I have a batch of files with names like: 78887_16667_MR12_SMITH_JOHN_713_1.pdf
I need to retain the first three sets of numbers and remove everything between the third "_" and "_1.pdf".
So this: 78887_16667_MR12_SMITH_JOHN_713_1.pdf
Becomes this: 78887_16667_MR12_1.pdf
Ideally, I'd like to be able to just use the 3rd "_" as the break as the third set of numbers sometimes includes 3 characters, sometimes 4 characters (like the example) and other times, 5 characters.
If I used something like this:
Get-ChildItem Default_*.pdf | Rename-Item -NewName {$_.name -replace...

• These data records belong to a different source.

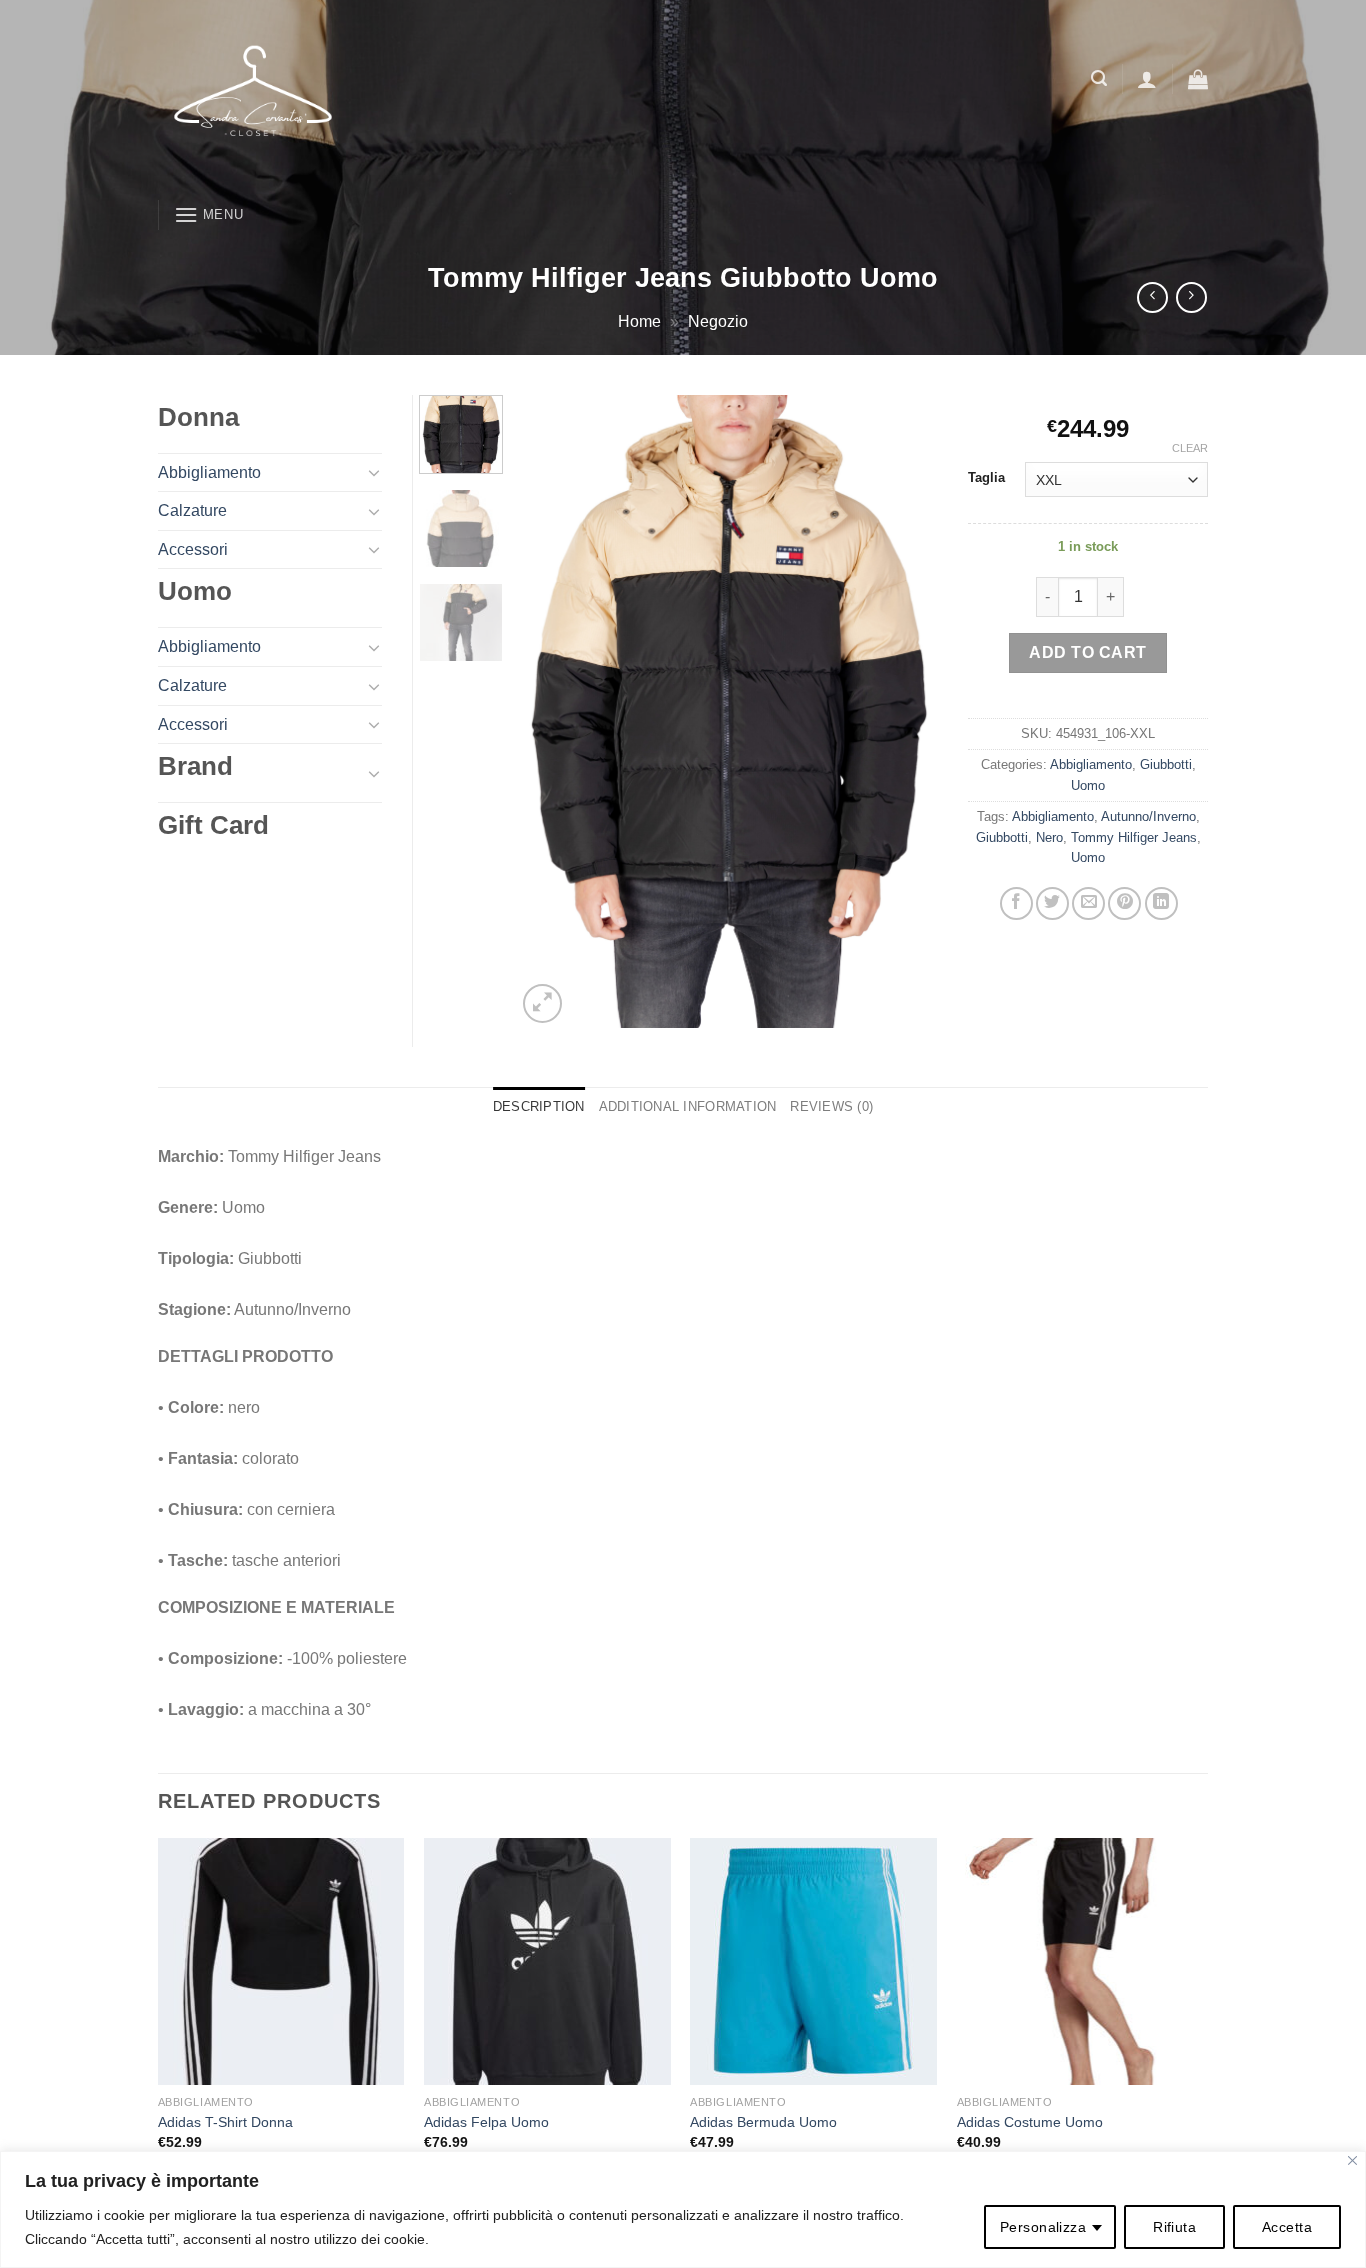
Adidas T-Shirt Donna (225, 2122)
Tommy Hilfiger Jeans (1134, 837)
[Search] (1099, 78)
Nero (1049, 837)
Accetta (1287, 2227)
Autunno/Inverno (1148, 816)
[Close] (1352, 2160)
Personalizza (1043, 2227)
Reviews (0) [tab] (831, 1106)
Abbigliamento (1091, 764)
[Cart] (1198, 79)
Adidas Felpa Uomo (486, 2122)
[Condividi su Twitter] (1052, 903)
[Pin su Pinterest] (1124, 903)
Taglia (986, 478)
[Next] (905, 711)
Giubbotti (1166, 764)
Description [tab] (539, 1106)
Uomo (1088, 785)
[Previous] (550, 711)
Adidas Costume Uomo (1030, 2122)
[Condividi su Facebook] (1016, 903)
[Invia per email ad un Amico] (1088, 903)
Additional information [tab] (688, 1106)
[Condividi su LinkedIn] (1161, 903)
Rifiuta (1174, 2227)
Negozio (718, 321)
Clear (1190, 448)
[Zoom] (542, 1003)
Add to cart (1087, 652)
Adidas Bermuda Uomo (763, 2122)
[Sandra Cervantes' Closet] (408, 95)
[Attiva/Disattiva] (374, 472)
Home (639, 321)
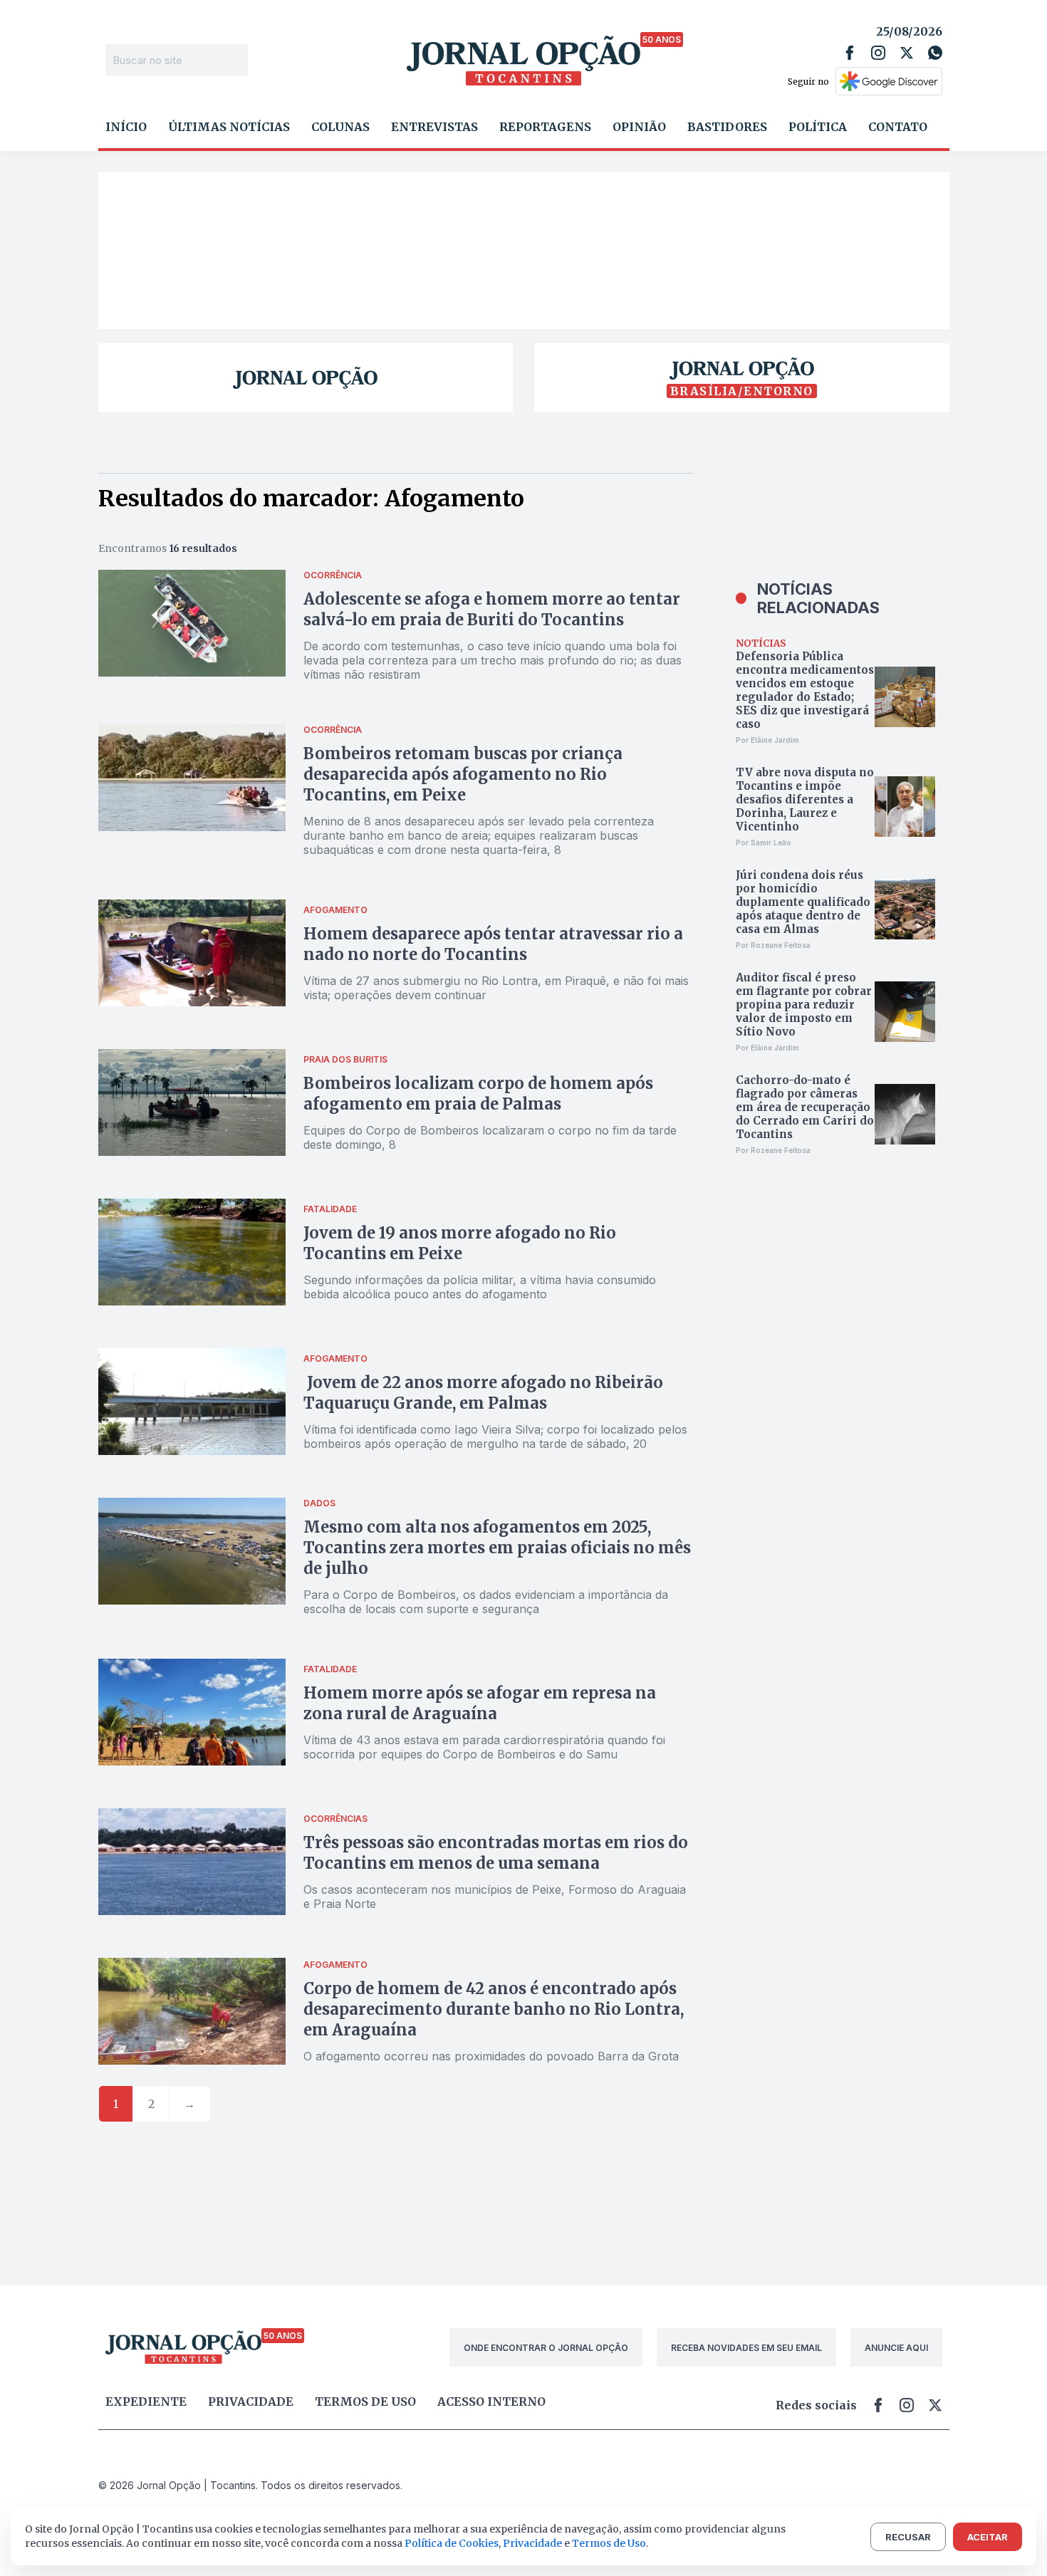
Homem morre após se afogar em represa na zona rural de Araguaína (479, 1703)
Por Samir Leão (763, 842)
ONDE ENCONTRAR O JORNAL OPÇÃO (546, 2347)
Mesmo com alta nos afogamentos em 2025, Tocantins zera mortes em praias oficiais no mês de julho (497, 1547)
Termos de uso (365, 2401)
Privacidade (250, 2401)
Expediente (146, 2401)
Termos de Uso (609, 2543)
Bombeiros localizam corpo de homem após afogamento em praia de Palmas (478, 1093)
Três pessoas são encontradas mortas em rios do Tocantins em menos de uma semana (495, 1852)
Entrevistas (434, 126)
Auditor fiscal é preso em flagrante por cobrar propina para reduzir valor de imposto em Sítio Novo (804, 1004)
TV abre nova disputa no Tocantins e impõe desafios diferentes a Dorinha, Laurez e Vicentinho (805, 799)
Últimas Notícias (229, 126)
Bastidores (727, 126)
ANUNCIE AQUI (896, 2347)
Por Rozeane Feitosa (773, 945)
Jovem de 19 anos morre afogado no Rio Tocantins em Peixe (459, 1243)
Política (817, 126)
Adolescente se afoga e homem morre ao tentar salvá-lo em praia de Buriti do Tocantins (491, 609)
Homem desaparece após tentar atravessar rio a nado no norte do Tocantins (493, 944)
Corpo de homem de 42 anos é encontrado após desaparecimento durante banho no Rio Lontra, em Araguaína (493, 2009)
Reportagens (545, 126)
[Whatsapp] (935, 53)
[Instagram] (878, 53)
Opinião (639, 126)
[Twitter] (907, 53)
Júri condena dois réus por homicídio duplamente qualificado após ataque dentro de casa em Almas (803, 902)
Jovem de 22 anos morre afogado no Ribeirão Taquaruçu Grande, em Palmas (483, 1392)
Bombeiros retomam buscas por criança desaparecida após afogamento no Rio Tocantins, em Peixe (463, 774)
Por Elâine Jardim (767, 740)
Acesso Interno (491, 2401)
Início (126, 126)
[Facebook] (850, 53)
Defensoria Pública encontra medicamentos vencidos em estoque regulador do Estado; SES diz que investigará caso (805, 690)
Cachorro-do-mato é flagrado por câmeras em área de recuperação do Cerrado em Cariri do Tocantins (805, 1107)
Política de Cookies (452, 2543)
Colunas (340, 126)
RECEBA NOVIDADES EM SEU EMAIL (746, 2347)
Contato (897, 126)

...and then I'm stuck: can I state that everything from the 3rd "" and the 6th "" should be replaced with "" (nothing)? My understanding that I'd include ".Extension" to also save the extension, too.
You can use the -split
operator to split your name into _
-separated tokens, extract the tokens of interest, and then join them again with the -join
operator:
PS> ('78887_16667_MR12_SMITH_JOHN_713_1.pdf' -split '_')[0..2 + -1] -join '_'
78887_16667_MR12_1.pdf
0..2
extracts the first 3 tokens, and -1
the last one (you could write this array of indices as 0, 1, 2, -1
as well).
Applied in the context of renaming files:
Get-ChildItem -Filter *.pdf | Rename-Item -NewName {
($_.Name -split '_')[0..2 + -1] -join '_'
} -WhatIf
Common parameter -WhatIf
previews the rename operation; remove it to perform actual renaming.